No lo voy a negar. Dices ladrillo y todo el mundo piensa en Murcia. Lo mismo que si dices vino, todo el mundo se acuerda del jumilla. (También del yecla y del bullas, que no me gustaría que me llamasen patriotero de patria pequeña).
Me pregunto si eso -lo del ladrillo- es malo o bueno. Hombre, según se mire. El antiguo adagio asegura que en el término medio vive la virtud. Será bueno si se emplea sólo el número de ladrillos conveniente, o sea el que se ajuste a lo que ahora llaman desarrollo sostenible. Y será malo si nos pasamos de rosca y, en dando un pisotón en cualquier metro cuadrado de la Región, te surge un edificio.
El problema, hoy por hoy, radica en quién le pone el cascabel que mejor suene al gato de la construcción. Empresarios y gobernantes regionales, por un lado, ponen su énfasis en hacer casas mientras el cuerpo aguante. Los ecologistas, por el otro, se hacen cruces en cuanto que ven una carretilla. A lo mejor es que existe exageración por las dos partes.
Ya dijimos una vez que lo ideal sería hacer un mapa inmobiliario de Murcia, separando claramente dónde sí y dónde no se puede construir. Esa es la madre del cordero. Mejor aún: el tema debería resolverse por consenso.
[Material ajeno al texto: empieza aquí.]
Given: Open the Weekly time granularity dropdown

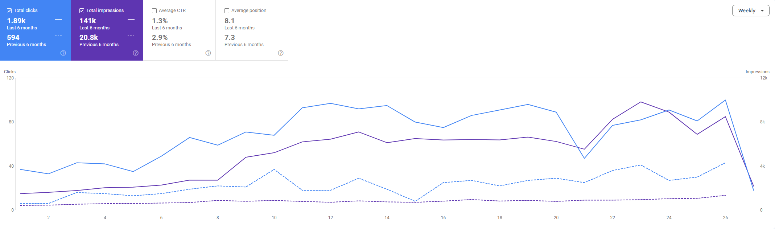Looking at the screenshot, I should 750,11.
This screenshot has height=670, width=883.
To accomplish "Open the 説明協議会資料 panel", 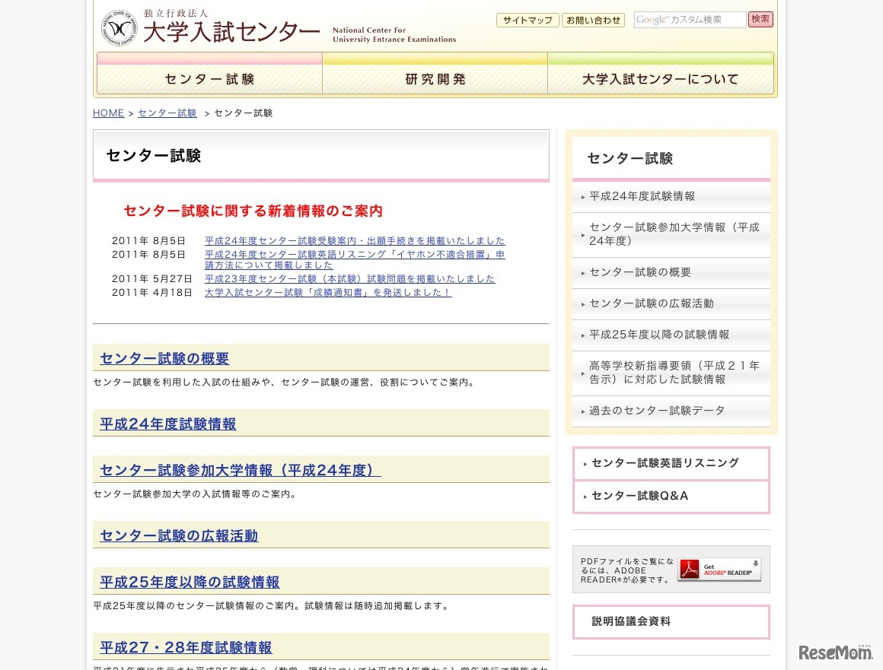I will (x=630, y=621).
Pero, diga lo que diga Zapatero, en estos tiempos no se ponen de acuerdo ni siquiera los padres con los hijos.
Y, sin embargo, no se trata de que la confección de ese mapa quede en manos de los de siempre. Quiero decir de unos pocos pertenecientes a uno y otro bando. Habría que hacerlo de cara al pueblo, contando con el pueblo e informando bien, sin triquiñuelas, al pueblo. Aunque me temo que eso es pedir la Luna.
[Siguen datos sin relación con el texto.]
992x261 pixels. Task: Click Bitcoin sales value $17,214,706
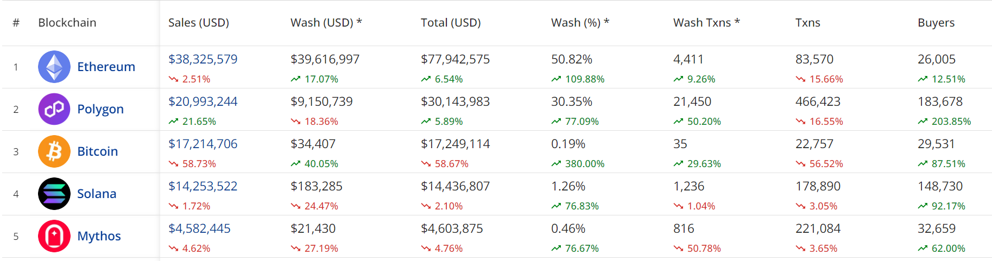tap(203, 144)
Tocante a si nos conviene que, cuando nombras a Murcia, quien más quien menos se ponga en la boca el término ladrillo, no lo veo malo de suyo, que diría el famoso padre Bonete. Lo que importa es el uso que se le ha de dar.
Hace unos días, XIM dibujaba en este periódico a Rajoy y Zapatero tirándose ladrillos a la cabeza. Si los de Murcia, construyendo aquí nada más que lo justo, dejáramos sin material arrojadizo a ambos líderes, sólo con eso prestaríamos un gran servicio al país. Alguien podrá decir: «Pero, entonces, se lanzarán sillas». Sí, pero duele menos.